Adesso come allora, infatti, la gente pensa che la sua scheda sarà inutile, visto che tutto «è già stato deciso». Il presidente uscente sarà rieletto al primo turno; secondo, con grande distacco, dovrebbe arrivare il candidato comunista Grudinin che, stranamente, è un «capitalista», padrone dell’ex sovkoz Lenin (azienda agricola), pescato con chili di lingotti d’oro e conti in una banca svizzera. Poi tutti gli altri, dal vecchio attrezzo della politica, Zhirinovskij, istrionico ultra-nazionalista, alla giovane Kseniya Sobchak.
Non ammesso al voto il più popolare degli oppositori, Aleksej Navalny che ha invitato a boicottare la consultazione. Anche per questo sarà fondamentale per Putin la percentuale di votanti: tutti quelli che mancheranno potranno essere etichettati come oppositori. Nel 2012 andò alle urne il 65,3 per cento degli elettori e Putin prese il 63,6%. Vale a dire il 41,5 per cento dei voti degli aventi diritto. Il Cremlino mira oggi a salire sopra il 70%. Se a quel punto il presidente uscente ottenesse il 73%, per il quale i suoi fedelissimi lavorano, riporterebbe il consenso del 51,1% dell’elettorato. Una piena legittimazione, anche di fronte ai suoi avversari internazionali.
BATTISTINI SUL CORRIERE DI STAMATTINA
Le colline nere le vedi subito, propilei di polvere sulla strada principale: neanche la neve e la propaganda riescono a coprirle. Scorie metalliche alte cinquanta metri, che brillano sinistre nell’ultimo sole d’inverno. Stanno lì dai tempi di Stalin e servono ai bambini per arrampicarsi, agli adulti per crepare. Chi nasce a Karabash sa già come si gioca con la morte: respirando biossido di zolfo e anidride solforosa, bevendo le acque rossastre e senza pesci dello Sjerebro, mangiando miele d’api malate e uova di galline tossiche e carni di maiali polverosi. Le ghiandole marce, i polmoni ingolfati, il sangue sballato.
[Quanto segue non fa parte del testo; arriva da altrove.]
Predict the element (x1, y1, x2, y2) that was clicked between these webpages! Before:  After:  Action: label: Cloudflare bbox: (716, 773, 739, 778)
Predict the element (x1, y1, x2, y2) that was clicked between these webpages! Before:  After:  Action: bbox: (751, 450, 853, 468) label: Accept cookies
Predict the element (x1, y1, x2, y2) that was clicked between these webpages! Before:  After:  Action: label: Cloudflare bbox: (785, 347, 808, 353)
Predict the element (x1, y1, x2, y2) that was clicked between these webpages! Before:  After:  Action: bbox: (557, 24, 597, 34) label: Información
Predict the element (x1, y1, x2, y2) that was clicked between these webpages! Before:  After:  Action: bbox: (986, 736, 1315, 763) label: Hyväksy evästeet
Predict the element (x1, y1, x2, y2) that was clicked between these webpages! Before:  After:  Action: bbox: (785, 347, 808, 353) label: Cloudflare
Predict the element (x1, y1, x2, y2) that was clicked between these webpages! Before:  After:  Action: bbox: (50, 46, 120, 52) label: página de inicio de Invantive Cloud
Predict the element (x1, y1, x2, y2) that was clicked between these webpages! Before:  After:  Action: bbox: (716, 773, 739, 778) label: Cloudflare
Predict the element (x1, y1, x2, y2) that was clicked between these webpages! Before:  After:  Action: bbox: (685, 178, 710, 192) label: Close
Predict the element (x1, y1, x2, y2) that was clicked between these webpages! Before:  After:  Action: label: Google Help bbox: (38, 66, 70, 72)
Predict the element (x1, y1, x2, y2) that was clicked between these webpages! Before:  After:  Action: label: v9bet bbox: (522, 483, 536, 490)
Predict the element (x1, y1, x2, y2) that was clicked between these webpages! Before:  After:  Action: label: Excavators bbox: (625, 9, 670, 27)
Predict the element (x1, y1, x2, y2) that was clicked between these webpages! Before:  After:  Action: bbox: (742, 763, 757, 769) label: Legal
Karabash è il buco nero della Russia, perché da un secolo s’estrae qualunque minerale — oro, argento, rame, zinco, uranio — e dalla Seconda guerra mondiale si produce qualunque veleno: il plutonio per la guerra fredda, le pipeline per il petrolio iraniano e il gas di Nord Stream, l’acciaio per le bombe in Siria. La città carrarmato, la chiamano i russi. L’Onu certificò che questo era uno dei posti più inquinati del mondo e un astronauta lo confermò: se dallo spazio si vede una specie di cratere nucleare in mezzo agli Urali, è Karabash.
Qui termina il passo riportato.